Why it is important to do this review
It is important to do this review to determine whether different sources or methods of MNC and stem cell preparation have different effects on clinical outcomes following transfer into CLI patients; and whether a combination versus a single type of MNC or stem cell treatment improves ischaemic symptoms and survival in patients with CLI. Currently the data comparing the angiogenic potency of cells derived from different sources are limited. Questions regarding the optimal cell dose, cell phenotype, cell processing, route of delivery, and frequency of application remain open.

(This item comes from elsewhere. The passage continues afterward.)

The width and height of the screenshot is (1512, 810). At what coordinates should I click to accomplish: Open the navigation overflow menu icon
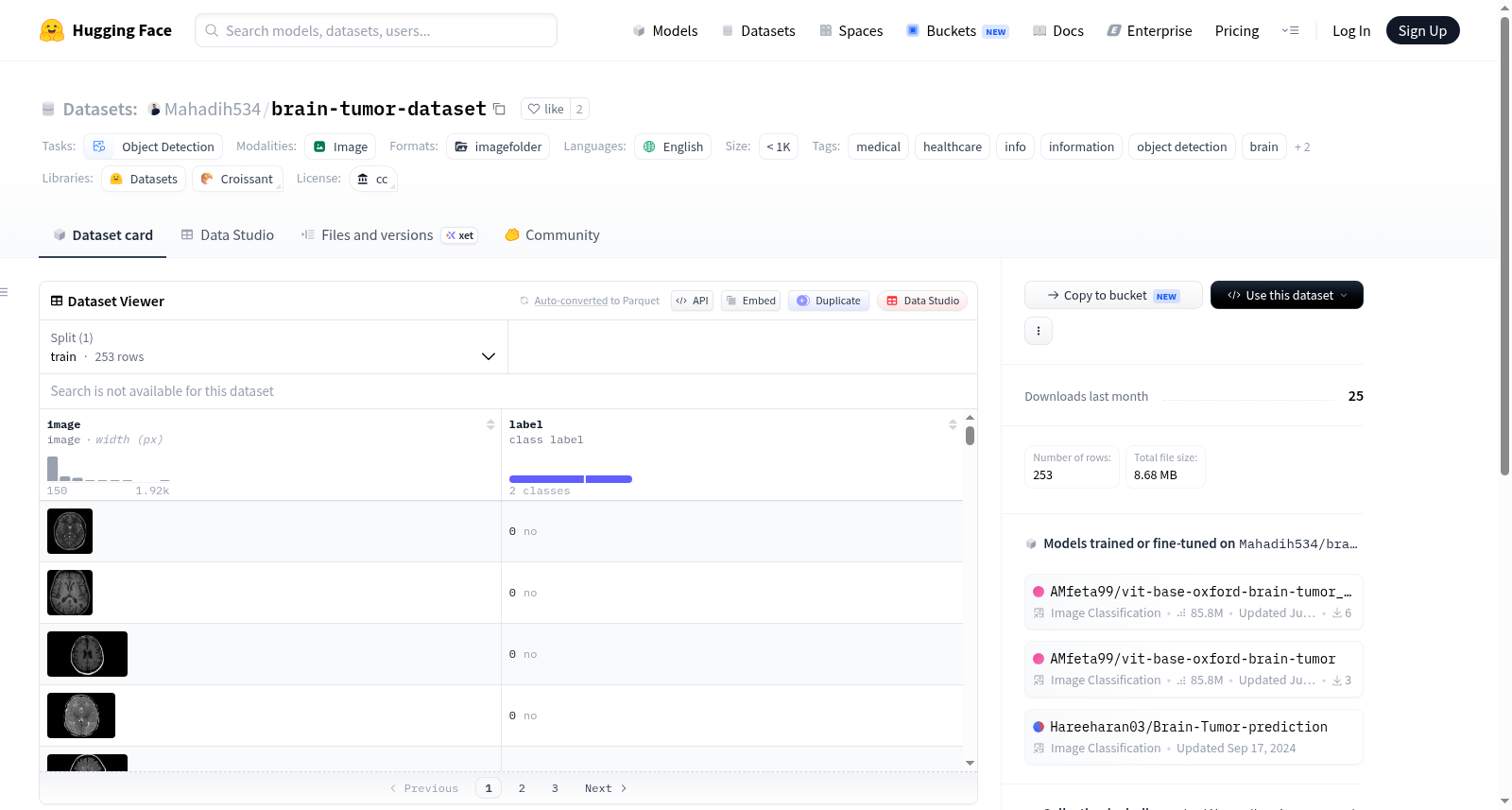[x=1290, y=30]

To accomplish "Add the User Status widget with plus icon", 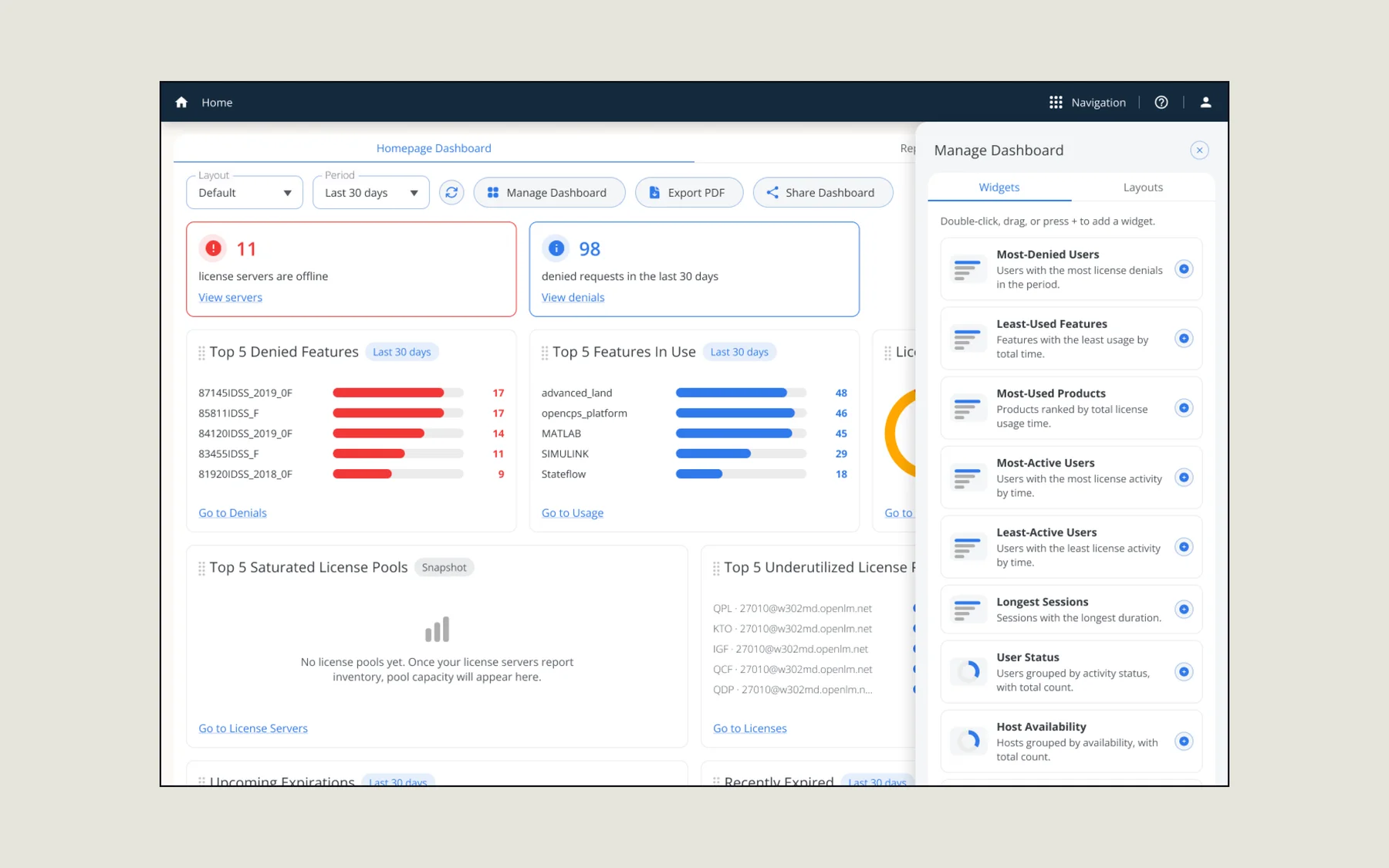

The current proposed meta-analysis attempts to address some of these challenging issues based on the published data on cell therapy trials in patients with PAD. Obtaining a comprehensive insight to these key points is critical in designing the optimal cell-based therapy program for patients with CLI as well as in identifying critical areas for improvement and in making recommendations for future clinical trials. Additionally, other sources of stem cells might become available such as placenta and stored autologous cord blood. It is not yet known whether cells from these sources would be as effective as cells derived from BM or PB in treating CLI and studies involving cells from new sources will be included in future updates.